FileNotFoundError: [Errno 2] No such file or directory: 'tail'

  File "/home/riker/.pyenv/versions/3.9.13/lib/python3.9/site-packages/dagster/core/execution/plan/execute_plan.py", line 64, in inner_plan_execution_iterator
    stack.enter_context(
  File "/home/riker/.pyenv/versions/3.9.13/lib/python3.9/contextlib.py", line 448, in enter_context
    result = _cm_type.__enter__(cm)
  File "/home/riker/.pyenv/versions/3.9.13/lib/python3.9/contextlib.py", line 119, in __enter__
    return next(self.gen)
  File "/home/riker/.pyenv/versions/3.9.13/lib/python3.9/site-packages/dagster/core/storage/compute_log_manager.py", line 69, in watch
    with self._watch_logs(pipeline_run, step_key):
  File "/home/riker/.pyenv/versions/3.9.13/lib/python3.9/contextlib.py", line 119, in __enter__
    return next(self.gen)
  File "/home/riker/.pyenv/versions/3.9.13/lib/python3.9/site-packages/dagster/core/storage/local_compute_log_manager.py", line 51, in _watch_logs
    with mirror_stream_to_file(sys.stdout, outpath):
  File "/home/riker/.pyenv/versions/3.9.13/lib/python3.9/contextlib.py", line 119, in __enter__
    return next(self.gen)
  File "/home/riker/.pyenv/versions/3.9.13/lib/python3.9/site-packages/dagster/core/execution/compute_logs.py", line 29, in mirror_stream_to_file
    with tail_to_stream(filepath, stream) as pids:
  File "/home/riker/.pyenv/versions/3.9.13/lib/python3.9/contextlib.py", line 119, in __enter__
    return next(self.gen)
  File "/home/riker/.pyenv/versions/3.9.13/lib/python3.9/site-packages/dagster/core/execution/compute_logs.py", line 77, in tail_to_stream
    with execute_posix_tail(path, stream) as pids:
  File "/home/riker/.pyenv/versions/3.9.13/lib/python3.9/contextlib.py", line 119, in __enter__
    return next(self.gen)
  File "/home/riker/.pyenv/versions/3.9.13/lib/python3.9/site-packages/dagster/core/execution/compute_logs.py", line 122, in execute_posix_tail
    tail_process = subprocess.Popen(tail_cmd, stdout=stream)
  File "/home/riker/.pyenv/versions/3.9.13/lib/python3.9/subprocess.py", line 951, in __init__
    self._execute_child(args, executable, preexec_fn, close_fds,
  File "/home/riker/.pyenv/versions/3.9.13/lib/python3.9/subprocess.py", line 1821, in _execute_child
    raise child_exception_type(errno_num, err_msg, err_filename)
RMHogervorst commented 2 years ago

I think I know what causes this in my case.
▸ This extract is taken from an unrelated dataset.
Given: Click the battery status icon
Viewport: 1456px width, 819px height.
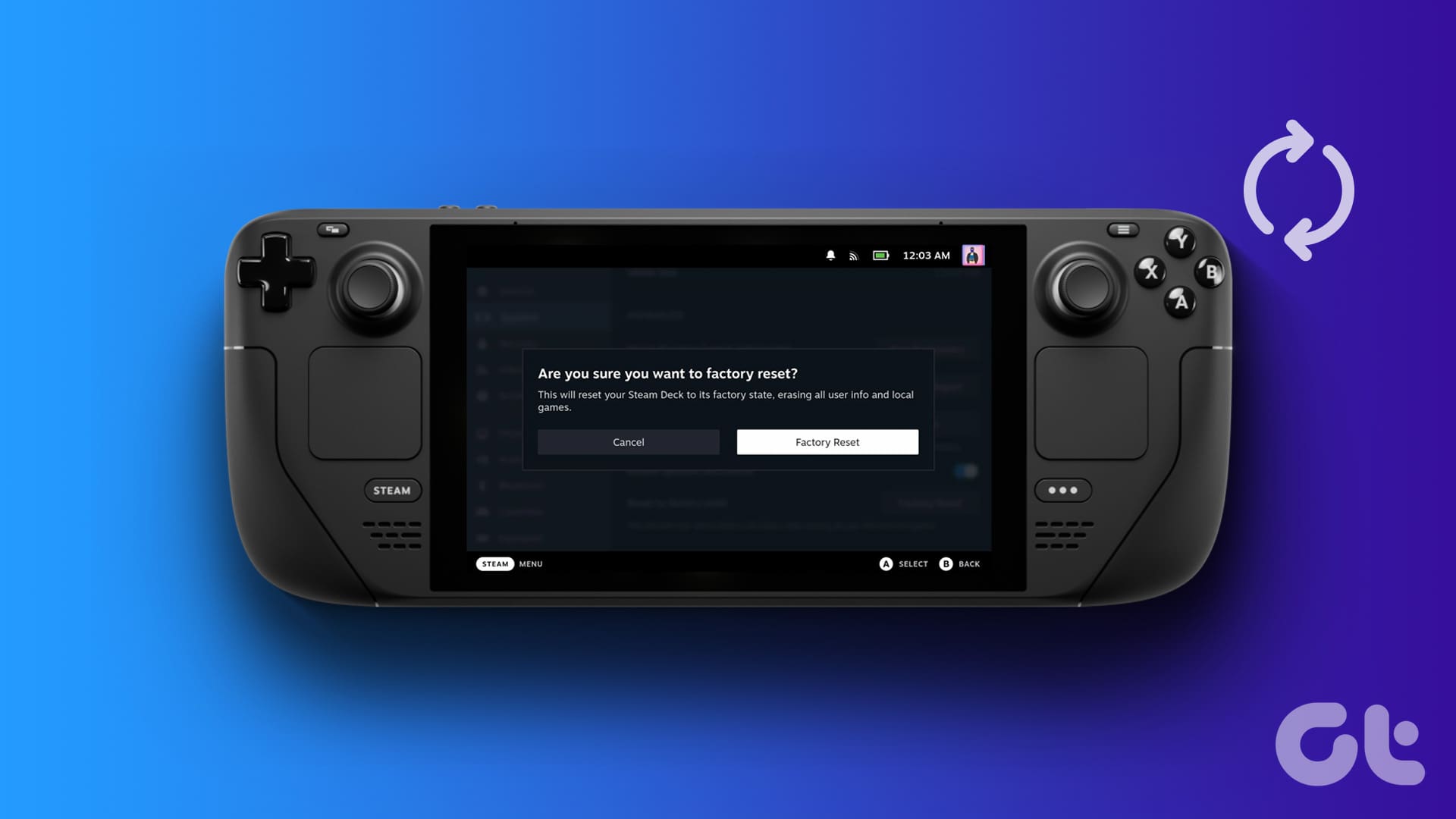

I run this process as a systemd service and that has (intentionally) not the entire PATH. And therefore it cannot find 'tail', tail lives in /usr/bin/ so I had to add that to the environmental variables for systemd. (my case is therefore closed)

alexclaydon commented 1 year ago

Thanks. I'm on MacOS, on Apple Silicon, running from a Python 3.9.16 venv and was seeing a similar error. Adding PATH=$PATH:/usr/bin to my .env file, picked up by direnv, fixed it for me.